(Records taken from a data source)

+--

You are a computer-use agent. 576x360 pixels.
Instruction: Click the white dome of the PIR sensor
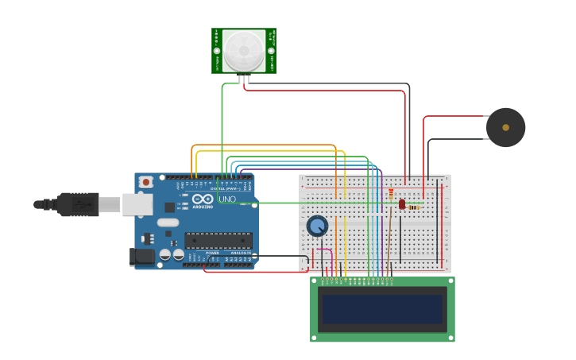click(x=244, y=50)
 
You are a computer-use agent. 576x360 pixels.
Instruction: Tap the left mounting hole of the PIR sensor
click(x=217, y=51)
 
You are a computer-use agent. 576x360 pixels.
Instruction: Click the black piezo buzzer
click(x=505, y=127)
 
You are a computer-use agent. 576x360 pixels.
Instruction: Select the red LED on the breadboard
click(x=402, y=204)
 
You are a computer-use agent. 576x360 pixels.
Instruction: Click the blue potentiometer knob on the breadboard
click(x=317, y=226)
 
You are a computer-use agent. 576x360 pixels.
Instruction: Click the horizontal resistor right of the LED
click(x=414, y=207)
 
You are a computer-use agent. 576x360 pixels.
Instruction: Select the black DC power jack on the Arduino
click(x=142, y=256)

+--

▶ _Exercise_
Please write out all of the material above again, requests included, multiplying every click coordinate in the answers by 2.4 and rounding to whole numbers, with halves rounded up. Leave the pictures out.

▶ _Response to this exercise_
You are a computer-use agent. 576x360 pixels.
Instruction: Click the white dome of the PIR sensor
click(x=586, y=120)
 
You are a computer-use agent. 576x360 pixels.
Instruction: Tap the left mounting hole of the PIR sensor
click(x=521, y=122)
 
You are a computer-use agent. 576x360 pixels.
Instruction: Click the black piezo buzzer
click(x=1212, y=305)
 
You are a computer-use agent. 576x360 pixels.
Instruction: Select the red LED on the breadboard
click(x=965, y=490)
 
You are a computer-use agent. 576x360 pixels.
Instruction: Click the blue potentiometer knob on the breadboard
click(x=761, y=542)
 
You are a computer-use agent. 576x360 pixels.
Instruction: Click the horizontal resistor right of the LED
click(x=994, y=497)
 
You are a computer-use agent. 576x360 pixels.
Instruction: Select the black DC power jack on the Arduino
click(x=341, y=614)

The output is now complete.